09.10.2005 | aktual.: 09.10.2005 22:54
Liczy się to, kto szybciej maszeruje. Teraz widać, że coraz więcej wyborców jest świadoma, i stawia na Polskę solidarną, a nie na eksperyment liberalny Donalda Tuska - podkreślił Ujazdowski.
Na pytanie jak będzie wyglądała II tura wyborów prezydenckich, Ujazdowski powiedział: Rywalizacja jest bardzo ostra, ale będę się cieszył jeśli wygra Kaczyński stosunkiem głosów 52:48.
W wywiadzie dla PAP, Ujazdowsi wyraził opinię, że wynik I tury wyborów prezydenckich świadczy o tym, że to Lech Kaczyński będzie ich ostatecznym zwycięzcą.
Pytany, jaką strategię zamierza teraz przyjąć PiS, Ujazdowski wyjaśnił, że partia nie będzie rewidować obecnej strategii. Pokazujemy program IV RP, pokazujemy zasadniczą różnicę między polityką solidarną, a kontynuowaniem modelu liberalnego. Czym dłużej to pokazujemy i bardziej wnikliwsza jest debata publiczna, tym lepiej dla naszego kandydata.

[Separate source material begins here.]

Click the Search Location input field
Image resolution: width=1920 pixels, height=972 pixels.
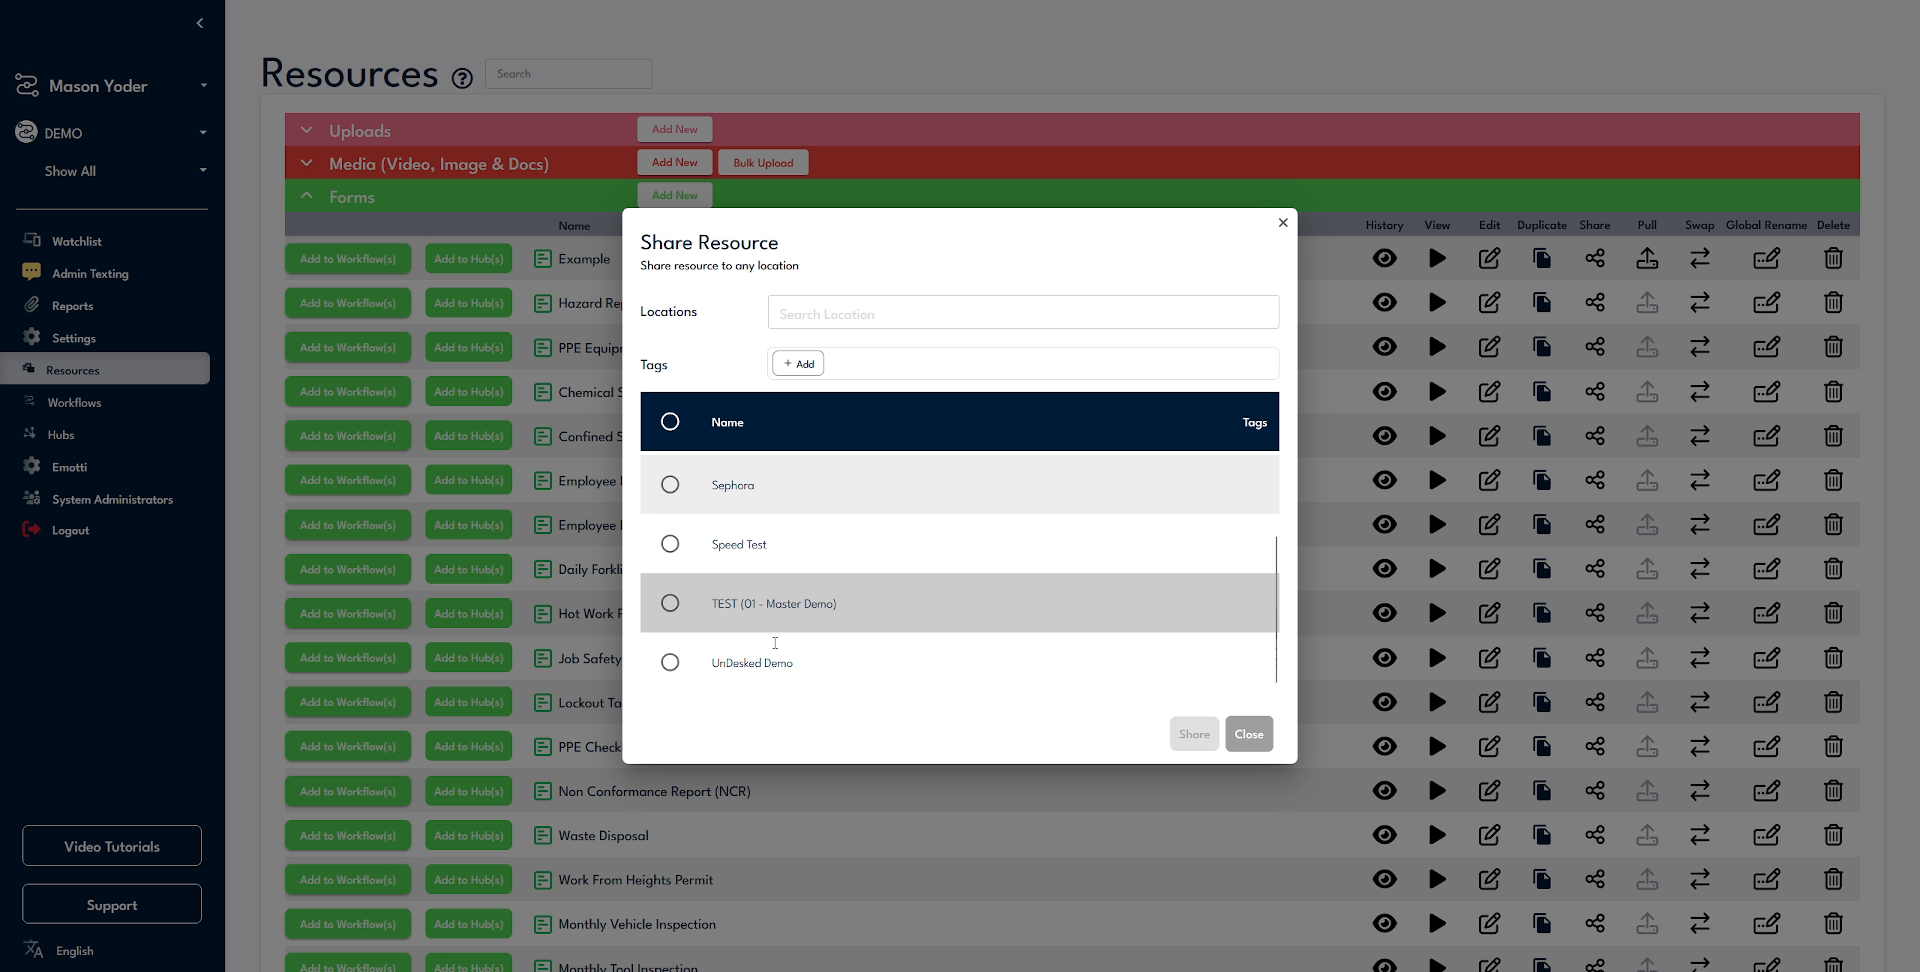point(1022,312)
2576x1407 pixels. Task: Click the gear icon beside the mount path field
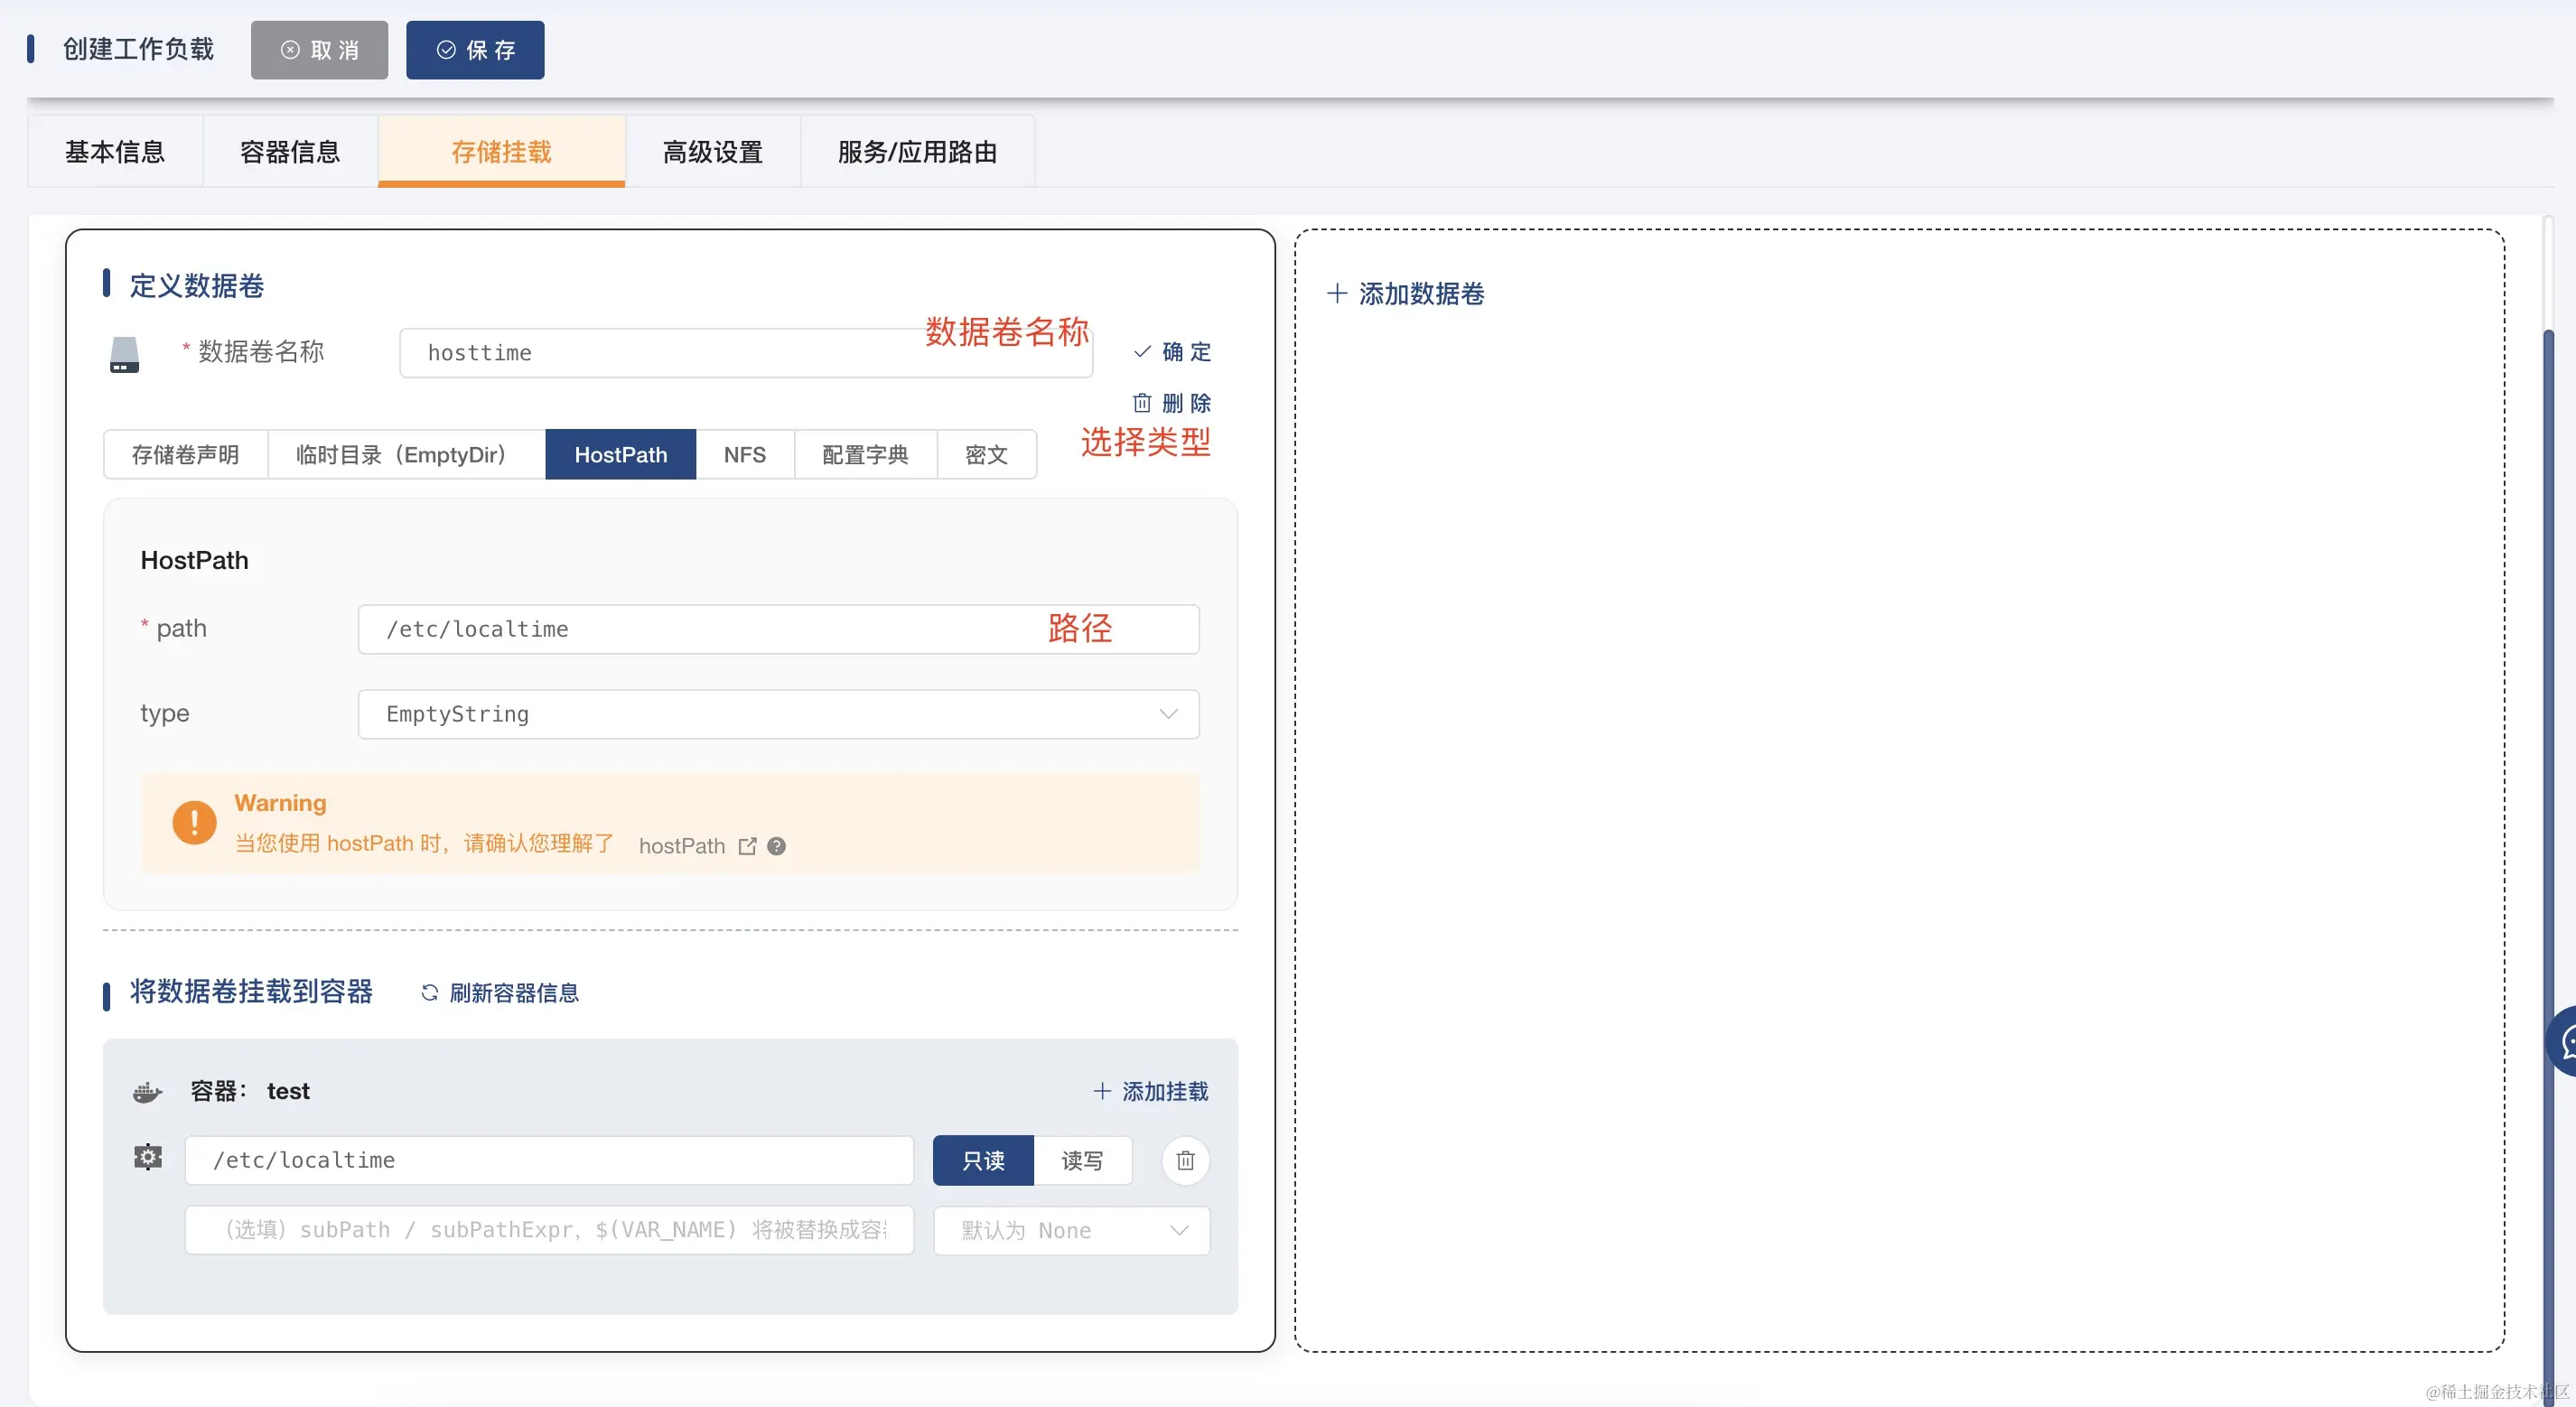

Chcemy pokazać to, co jest głównym walorem: wiarygodność i konsekwencja, z jaką PiS głosi program IV RP i program polityki solidarnej. Zakładamy, że będzie to kampania bardziej obywatelska.
Pytany, do jakiego elektoratu będzie się zwracał w II turze L. Kaczyński, Ujazdowski odparł: Ten, kto chce wygrać musi zabiegać o wyborców wszystkich kandydatów, którzy nie przeszli do II tury i tych, którzy nie poszli do wyborów. Dodał, że jego zdaniem, np. wyborcy PSL już w I turze oddali głos na kandydata PiS.